I stuffed it with extra leggings and my favorite blade, a small, unadorned dagger. I picked up the dainty chain that held my mother’s key and placed it around my neck. I knew it was a keepsake I should hide away, but I felt safer with it on me. The skeleton key was one of the only things I had from my mother and father, from my life before. I closed my eyes, taking in a deep breath, remembering that day.
“My fierce little warrior,” Joseph Bronwen whispered, tucking a hair behind my ear, his face grim. “I have to go away now. I’m taking your sister somewhere safe. And you will be safe here.”
Tears burned my eyes. “Why can’t I go with you?”
“It’s not safe for us to be together,” my father whispered.
We sat in the back pews of a church in some small town we stopped at after driving for hours. I wasn’t even sure what state we were in. My father cupped my face, wiping away my tears.
“You are stronger than all of us, Seraphina. I must go and hide your sister from the men who killed Lailah.”
“Where’s mom?” I whispered for the hundredth time.
“She’s keeping us all safe,” my father responded for the hundredth time, a lie we both knew he had to tell. He wouldn’t say anything else about the night before last, and I pretended not to know she was dead. Joseph pulled out an old skeleton key made of gold. “This is for you, Seraphina. When the time is right, you will find what you need from…from your mother’s family. Can you keep it safe for her until then?”
I nodded, accepting the key but uncertain about the rest. I didn’t know a thing about my mother’s family. Only that they were very far away.
“Don’t show it to anyone, it’s yours alone, okay?” Joseph whispered, his voice serious.

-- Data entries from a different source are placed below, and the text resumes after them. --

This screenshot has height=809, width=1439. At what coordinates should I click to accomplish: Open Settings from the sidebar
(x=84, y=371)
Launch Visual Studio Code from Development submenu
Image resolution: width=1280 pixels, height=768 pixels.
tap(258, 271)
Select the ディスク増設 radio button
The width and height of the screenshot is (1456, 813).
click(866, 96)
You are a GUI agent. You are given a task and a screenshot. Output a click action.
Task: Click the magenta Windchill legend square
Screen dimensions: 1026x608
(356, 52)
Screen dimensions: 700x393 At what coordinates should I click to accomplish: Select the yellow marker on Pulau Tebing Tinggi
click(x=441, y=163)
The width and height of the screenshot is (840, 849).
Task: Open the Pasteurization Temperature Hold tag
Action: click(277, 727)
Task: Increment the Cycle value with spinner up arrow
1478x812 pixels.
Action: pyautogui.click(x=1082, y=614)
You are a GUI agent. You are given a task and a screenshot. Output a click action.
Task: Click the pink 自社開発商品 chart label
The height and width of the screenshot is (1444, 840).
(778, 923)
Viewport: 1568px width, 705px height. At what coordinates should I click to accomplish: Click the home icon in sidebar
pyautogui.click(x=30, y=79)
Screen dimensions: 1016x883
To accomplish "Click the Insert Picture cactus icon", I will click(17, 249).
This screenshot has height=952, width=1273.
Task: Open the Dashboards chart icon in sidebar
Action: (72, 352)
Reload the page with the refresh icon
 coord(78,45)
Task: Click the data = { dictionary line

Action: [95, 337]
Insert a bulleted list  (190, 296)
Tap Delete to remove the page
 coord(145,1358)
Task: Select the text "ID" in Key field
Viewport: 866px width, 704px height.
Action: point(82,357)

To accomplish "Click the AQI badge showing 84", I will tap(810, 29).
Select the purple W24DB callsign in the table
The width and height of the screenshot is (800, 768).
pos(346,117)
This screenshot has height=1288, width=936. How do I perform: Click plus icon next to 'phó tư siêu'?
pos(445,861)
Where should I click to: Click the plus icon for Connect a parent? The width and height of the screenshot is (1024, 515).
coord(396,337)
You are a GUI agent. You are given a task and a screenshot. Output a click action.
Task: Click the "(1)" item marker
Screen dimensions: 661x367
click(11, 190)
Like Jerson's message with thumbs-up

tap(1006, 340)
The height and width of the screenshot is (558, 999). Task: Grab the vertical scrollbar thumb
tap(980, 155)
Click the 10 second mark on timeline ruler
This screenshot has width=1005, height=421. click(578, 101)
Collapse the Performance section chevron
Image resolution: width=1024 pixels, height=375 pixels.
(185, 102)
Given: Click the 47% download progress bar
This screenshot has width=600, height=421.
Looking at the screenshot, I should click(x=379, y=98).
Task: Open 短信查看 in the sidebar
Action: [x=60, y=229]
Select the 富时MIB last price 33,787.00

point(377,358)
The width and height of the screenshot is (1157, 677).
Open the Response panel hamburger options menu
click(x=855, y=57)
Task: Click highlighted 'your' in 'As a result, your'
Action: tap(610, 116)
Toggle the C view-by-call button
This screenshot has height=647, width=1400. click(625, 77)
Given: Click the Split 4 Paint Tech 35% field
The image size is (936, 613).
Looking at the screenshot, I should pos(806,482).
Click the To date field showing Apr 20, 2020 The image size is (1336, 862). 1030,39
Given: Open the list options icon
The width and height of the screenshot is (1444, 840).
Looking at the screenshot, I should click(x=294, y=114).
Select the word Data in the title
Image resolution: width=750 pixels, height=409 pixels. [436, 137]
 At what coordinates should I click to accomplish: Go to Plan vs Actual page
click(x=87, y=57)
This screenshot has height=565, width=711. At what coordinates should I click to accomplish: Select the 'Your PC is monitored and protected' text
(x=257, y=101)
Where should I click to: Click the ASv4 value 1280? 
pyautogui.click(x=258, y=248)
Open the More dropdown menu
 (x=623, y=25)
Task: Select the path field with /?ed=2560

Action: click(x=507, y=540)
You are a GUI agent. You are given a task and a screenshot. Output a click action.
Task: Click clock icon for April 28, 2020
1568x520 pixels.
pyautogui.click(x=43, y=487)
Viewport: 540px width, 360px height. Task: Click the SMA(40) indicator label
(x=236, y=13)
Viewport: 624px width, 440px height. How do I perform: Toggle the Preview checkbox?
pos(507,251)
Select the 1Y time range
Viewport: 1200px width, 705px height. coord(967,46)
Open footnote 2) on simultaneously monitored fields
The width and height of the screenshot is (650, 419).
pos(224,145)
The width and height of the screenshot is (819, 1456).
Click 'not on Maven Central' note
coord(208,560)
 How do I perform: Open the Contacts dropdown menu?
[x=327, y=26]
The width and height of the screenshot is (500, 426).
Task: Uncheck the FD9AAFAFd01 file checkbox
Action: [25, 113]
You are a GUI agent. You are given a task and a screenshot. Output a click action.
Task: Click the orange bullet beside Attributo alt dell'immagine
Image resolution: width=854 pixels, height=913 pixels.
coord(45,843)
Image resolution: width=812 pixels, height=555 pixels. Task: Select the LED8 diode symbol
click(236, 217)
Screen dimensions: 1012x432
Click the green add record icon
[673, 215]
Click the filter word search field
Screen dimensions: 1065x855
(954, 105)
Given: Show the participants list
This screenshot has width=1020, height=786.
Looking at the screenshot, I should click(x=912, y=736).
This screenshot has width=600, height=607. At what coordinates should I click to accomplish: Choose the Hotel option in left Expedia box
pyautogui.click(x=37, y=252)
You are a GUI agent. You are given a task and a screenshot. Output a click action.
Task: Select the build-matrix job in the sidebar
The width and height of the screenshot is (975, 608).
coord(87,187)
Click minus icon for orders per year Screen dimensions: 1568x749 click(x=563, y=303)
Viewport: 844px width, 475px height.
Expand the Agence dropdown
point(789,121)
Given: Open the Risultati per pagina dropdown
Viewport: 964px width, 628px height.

“I’ll keep it safe until mom comes back for it.”
I kept my eyes on the key. I didn’t want to look up and see the truth in my father’s eyes. My mother wasn’t coming back. And I wouldn’t see him or my sister, Michaela, ever again. I knew it deep in my bones. Something was waking up inside me. I couldn’t understand it but I knew everything was changing.
“Sara?” Tibby’s voice cut through my trip down memory lane. “You there?”
I shook my head, forcing the memories out of my mind. “I’m here.”
“What’s the plan tonight?” Tibby asked, the keys of her keyboard clicking in the background.